Try it:
Which lines of the data below include the string "will"? Return each of them.

Dataset:
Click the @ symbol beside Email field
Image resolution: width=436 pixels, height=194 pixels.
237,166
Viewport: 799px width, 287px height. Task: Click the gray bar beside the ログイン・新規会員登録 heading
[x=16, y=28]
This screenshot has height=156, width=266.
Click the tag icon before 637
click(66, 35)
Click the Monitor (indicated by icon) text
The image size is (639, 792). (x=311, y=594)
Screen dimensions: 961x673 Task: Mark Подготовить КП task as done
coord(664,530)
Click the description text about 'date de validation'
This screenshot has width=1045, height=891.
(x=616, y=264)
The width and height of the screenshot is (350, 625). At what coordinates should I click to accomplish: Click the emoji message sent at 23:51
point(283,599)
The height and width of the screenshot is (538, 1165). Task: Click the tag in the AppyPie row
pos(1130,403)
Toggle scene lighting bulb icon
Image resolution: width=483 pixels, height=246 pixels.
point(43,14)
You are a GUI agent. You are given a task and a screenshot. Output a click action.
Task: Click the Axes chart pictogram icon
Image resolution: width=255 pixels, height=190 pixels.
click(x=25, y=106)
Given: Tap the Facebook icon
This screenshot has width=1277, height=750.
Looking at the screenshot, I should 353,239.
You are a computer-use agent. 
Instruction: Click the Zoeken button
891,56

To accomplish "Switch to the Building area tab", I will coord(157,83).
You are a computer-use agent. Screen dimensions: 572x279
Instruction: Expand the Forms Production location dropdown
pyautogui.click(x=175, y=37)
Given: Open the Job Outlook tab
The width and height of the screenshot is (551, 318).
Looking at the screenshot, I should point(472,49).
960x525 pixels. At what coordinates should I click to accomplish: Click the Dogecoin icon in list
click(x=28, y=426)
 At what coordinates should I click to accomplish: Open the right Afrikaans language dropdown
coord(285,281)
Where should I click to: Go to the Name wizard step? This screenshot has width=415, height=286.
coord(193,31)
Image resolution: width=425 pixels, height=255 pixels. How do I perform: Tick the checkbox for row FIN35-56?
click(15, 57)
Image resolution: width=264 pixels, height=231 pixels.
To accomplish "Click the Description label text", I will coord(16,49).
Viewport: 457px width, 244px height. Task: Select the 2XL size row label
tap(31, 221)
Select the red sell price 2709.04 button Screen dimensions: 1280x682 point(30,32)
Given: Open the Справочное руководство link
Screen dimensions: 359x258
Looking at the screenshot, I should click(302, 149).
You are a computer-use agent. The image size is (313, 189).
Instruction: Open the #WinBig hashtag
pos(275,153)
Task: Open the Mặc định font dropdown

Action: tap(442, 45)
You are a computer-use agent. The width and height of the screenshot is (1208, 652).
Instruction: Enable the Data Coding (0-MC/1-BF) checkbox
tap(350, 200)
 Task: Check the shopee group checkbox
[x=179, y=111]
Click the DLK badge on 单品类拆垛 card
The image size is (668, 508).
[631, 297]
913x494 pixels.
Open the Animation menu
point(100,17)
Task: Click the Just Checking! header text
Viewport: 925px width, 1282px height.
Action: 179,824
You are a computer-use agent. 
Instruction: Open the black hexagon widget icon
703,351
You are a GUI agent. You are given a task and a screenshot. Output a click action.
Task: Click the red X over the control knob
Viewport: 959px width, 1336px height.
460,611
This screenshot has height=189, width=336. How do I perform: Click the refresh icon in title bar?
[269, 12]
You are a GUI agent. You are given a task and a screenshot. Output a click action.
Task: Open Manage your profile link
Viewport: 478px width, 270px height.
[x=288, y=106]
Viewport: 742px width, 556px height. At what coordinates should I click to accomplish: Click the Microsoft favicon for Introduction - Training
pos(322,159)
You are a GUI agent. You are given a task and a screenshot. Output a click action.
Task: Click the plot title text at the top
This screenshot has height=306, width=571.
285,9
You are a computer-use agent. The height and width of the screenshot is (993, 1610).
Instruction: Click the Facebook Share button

Output for this task:
To accomplish "Switch to the Building area tab", I will coord(157,83).
To accomplish "Click the Description label text", I will coord(16,49).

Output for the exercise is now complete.